El profesor aventuró una hipótesis similar a la de la pediatra: espectro autista. Y aconsejó ir donde un neuropediatra. Luego vinieron evaluaciones con un grupo interdisciplinario y el diagnóstico, efectivamente, fue: “su hijo hace parte del espectro autista, su hijo es un niño Asperger”.
No íbamos a salir corriendo. El valor sobra cuando está de por medio un hijo. El primer paso era aceptarlo. Desde entonces, sabemos que tenemos un hijo neurodiverso al que hay que entender y ayudar. Había que buscar soluciones, ponernos a trabajar.
"No íbamos a salir corriendo. El valor sobra cuando está de por medio un hijo. El primer paso era aceptarlo. Desde entonces, sabemos que tenemos un hijo neurodiverso al que hay que entender y ayudar".
Lo primero fueron las terapias para empezar a manejar su rigidez mental: advertirle que íbamos a un lugar nuevo o desconocido para él (sirve mostrarles fotos o imágenes); sumarles sólidos a los líquidos cuando comía, etc.
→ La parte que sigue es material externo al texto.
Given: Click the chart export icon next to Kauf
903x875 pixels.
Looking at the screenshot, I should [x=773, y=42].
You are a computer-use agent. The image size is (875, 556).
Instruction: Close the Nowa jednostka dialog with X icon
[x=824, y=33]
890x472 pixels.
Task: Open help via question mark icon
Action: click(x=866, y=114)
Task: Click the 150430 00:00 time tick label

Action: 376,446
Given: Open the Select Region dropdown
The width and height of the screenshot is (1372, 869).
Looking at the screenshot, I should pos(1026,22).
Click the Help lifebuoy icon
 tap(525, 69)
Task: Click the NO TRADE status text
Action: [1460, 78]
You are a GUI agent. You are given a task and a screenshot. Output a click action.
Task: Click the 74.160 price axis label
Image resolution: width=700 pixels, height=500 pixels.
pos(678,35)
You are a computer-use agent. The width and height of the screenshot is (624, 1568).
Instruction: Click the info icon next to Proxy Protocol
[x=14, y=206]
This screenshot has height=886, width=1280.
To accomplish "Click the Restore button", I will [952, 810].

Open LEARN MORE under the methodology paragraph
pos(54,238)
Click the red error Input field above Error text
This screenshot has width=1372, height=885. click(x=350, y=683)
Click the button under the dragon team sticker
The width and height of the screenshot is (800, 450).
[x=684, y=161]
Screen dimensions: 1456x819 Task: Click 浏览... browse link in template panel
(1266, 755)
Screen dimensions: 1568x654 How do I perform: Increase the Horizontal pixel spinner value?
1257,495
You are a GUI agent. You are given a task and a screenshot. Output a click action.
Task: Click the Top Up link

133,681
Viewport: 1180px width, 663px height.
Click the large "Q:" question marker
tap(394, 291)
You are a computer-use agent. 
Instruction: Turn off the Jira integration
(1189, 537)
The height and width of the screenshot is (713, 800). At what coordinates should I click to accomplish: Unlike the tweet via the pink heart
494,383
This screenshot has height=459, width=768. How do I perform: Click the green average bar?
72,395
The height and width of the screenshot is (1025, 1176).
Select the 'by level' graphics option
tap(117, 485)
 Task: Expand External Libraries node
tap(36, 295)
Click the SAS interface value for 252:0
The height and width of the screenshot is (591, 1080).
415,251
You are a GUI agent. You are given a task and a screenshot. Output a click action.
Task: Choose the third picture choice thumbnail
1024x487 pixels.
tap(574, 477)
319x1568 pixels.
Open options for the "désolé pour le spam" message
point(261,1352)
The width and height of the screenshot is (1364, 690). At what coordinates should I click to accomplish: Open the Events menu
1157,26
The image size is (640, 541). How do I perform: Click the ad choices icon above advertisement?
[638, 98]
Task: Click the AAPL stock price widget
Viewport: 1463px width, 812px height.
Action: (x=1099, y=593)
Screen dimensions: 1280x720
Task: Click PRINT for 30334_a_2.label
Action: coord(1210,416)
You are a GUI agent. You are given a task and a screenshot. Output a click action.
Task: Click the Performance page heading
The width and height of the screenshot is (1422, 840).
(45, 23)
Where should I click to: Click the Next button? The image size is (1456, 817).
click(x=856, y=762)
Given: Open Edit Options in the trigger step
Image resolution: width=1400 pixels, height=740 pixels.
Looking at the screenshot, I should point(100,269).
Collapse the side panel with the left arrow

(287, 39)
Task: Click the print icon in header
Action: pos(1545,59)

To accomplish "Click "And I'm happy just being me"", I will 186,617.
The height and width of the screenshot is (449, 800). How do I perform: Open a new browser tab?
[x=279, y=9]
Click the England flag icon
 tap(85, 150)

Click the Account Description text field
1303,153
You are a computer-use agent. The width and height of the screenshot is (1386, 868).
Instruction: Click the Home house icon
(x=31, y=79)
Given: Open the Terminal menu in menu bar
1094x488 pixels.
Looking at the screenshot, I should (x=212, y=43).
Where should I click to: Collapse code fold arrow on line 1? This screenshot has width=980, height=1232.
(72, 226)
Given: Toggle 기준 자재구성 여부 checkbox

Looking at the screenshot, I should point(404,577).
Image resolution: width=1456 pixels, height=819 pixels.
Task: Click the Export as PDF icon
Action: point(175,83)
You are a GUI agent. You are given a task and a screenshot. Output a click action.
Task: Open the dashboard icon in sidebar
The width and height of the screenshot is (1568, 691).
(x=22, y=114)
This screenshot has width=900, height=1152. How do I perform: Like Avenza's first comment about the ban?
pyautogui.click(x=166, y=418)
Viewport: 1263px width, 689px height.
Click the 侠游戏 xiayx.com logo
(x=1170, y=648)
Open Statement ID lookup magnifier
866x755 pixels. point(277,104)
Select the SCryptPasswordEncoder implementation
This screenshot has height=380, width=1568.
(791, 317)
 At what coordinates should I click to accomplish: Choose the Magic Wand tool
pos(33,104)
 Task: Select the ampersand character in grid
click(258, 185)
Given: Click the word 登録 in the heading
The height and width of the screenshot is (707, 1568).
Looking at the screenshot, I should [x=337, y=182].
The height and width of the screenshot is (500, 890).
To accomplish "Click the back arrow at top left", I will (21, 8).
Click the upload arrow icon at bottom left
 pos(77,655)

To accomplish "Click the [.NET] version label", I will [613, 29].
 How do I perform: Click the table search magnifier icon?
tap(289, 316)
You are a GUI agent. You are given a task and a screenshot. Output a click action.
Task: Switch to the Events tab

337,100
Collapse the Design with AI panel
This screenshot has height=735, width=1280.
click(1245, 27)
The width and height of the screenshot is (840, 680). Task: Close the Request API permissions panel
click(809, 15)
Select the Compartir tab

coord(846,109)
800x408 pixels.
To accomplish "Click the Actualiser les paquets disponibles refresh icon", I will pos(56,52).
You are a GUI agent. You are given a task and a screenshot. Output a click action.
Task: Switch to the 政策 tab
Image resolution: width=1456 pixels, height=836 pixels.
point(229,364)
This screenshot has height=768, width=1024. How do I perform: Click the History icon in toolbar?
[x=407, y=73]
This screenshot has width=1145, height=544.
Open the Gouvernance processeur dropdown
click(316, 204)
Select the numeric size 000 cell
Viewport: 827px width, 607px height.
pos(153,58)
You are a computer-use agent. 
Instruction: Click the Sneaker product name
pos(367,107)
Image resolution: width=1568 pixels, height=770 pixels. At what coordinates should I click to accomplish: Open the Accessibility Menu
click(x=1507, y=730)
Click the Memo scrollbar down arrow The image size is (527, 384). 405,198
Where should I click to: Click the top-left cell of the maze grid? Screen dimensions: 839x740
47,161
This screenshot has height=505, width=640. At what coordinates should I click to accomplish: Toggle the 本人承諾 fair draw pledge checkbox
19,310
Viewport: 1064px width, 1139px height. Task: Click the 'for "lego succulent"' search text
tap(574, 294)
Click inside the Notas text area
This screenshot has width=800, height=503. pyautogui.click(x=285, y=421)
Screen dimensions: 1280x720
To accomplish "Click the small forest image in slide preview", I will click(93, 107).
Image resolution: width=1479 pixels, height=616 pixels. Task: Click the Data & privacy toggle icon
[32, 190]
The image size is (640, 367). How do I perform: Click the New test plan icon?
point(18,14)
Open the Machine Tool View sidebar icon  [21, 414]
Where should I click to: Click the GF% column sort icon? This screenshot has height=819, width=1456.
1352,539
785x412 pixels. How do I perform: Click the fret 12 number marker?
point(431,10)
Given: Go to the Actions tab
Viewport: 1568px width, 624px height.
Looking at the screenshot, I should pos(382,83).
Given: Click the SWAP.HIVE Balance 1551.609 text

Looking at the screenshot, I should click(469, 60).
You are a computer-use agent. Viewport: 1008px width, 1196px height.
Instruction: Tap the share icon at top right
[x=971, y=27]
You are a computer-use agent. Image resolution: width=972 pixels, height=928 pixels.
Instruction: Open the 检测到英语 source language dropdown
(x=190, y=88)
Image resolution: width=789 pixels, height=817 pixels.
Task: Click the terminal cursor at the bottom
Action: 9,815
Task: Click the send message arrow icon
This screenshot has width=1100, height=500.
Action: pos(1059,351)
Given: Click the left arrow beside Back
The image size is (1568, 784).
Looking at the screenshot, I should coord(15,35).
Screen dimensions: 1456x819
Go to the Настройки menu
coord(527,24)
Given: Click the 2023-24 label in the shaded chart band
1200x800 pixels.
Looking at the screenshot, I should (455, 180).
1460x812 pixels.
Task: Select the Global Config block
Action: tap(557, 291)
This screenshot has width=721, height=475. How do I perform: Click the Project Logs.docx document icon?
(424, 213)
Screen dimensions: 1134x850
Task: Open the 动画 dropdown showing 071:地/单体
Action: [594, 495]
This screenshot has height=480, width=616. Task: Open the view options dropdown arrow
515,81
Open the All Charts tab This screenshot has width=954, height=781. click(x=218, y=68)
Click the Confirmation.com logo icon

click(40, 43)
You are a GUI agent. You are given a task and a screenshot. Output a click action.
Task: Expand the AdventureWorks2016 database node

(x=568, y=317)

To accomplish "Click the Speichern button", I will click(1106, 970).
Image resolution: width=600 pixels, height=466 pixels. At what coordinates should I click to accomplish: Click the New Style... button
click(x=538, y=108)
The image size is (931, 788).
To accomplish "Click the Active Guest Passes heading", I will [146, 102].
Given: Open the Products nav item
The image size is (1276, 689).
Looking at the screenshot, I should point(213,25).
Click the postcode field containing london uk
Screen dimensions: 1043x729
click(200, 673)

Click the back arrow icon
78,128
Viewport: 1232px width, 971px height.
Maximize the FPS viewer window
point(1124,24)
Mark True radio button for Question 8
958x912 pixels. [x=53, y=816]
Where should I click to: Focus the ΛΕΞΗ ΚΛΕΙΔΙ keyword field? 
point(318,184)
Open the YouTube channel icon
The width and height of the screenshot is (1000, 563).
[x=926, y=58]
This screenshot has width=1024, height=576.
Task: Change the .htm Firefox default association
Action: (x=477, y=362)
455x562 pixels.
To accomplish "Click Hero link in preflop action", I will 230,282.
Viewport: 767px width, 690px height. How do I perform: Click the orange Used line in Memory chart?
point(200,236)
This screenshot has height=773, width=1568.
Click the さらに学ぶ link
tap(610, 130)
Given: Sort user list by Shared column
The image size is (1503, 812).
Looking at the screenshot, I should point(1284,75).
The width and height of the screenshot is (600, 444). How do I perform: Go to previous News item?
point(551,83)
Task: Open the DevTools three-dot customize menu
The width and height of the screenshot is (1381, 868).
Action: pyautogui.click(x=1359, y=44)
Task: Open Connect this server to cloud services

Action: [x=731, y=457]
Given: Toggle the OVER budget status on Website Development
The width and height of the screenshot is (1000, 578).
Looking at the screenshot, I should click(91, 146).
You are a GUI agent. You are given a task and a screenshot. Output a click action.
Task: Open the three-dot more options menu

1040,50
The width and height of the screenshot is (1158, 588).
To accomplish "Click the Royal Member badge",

Lo más difícil vino cuando debimos aprender a manejar sus crisis (dejamos de usar la palabra pataleta). Es complejo. Toca agarrarlo de manera firme pero sin agredirlo, hablarle calmadamente, evadir a los que están presenciando el hecho porque no ayudarán en nada, explicarle que todo va a pasar. Pueden transcurrir minutos o hasta horas para que llegue la calma, y cuando llega, Juan José termina exhausto. La medicación que recibe ha disminuido su ansiedad poco a poco.
Una vez su mamá bien dijo que él sentía lo mismo que sentiría alguien a quien soltaran de la nada en la Plaza Roja de Moscú, sin conocer el idioma ni las costumbres.
Y así vamos
Su vida en el colegio ha sido compleja, no por los profesores sino por los compañeros: Juan José no entiende qué es el doble sentido. Si alguien le dice: “báñate como un gato”, él empezará a lamer su cuerpo. Se aferra a las normas y no acepta romperlas.
Su coeficiente intelectual no es superior ni inferior al de nadie. No todos los temas le interesan, pero quiere saber todo sobre el asunto que llama su atención. Tal vez por eso existe la falsa creencia de que los niños con autismo o Asperger tienen un coeficiente intelectual superior al de la mayoría.
Y defiende sus causas hasta lo último con disciplina, como Greta Thunberg, la niña ambientalista sueca. Su terquedad es propia de una persona con Asperger. Y ecolálica, es decir, que repiten un tema una y otra vez.
Uno termina acomodándose a sus rutinas. Por ejemplo, la sopa siempre al lado izquierdo y a la misma temperatura, el pollo al centro y la fruta, debidamente pelada, a la derecha. El mínimo cambio puede generar una crisis.
Los médicos siempre nos han dicho que su condición tiene origen genético, por lo que es imposible cambiarlo. Pero sí podemos ayudarlo a su adaptación social, su principal urgencia. Si logra esto, logrará lo que sea.
Juan José tiene sueños, como todos los niños. Nosotros vamos a ayudarle a que los cumpla, como todos los papás.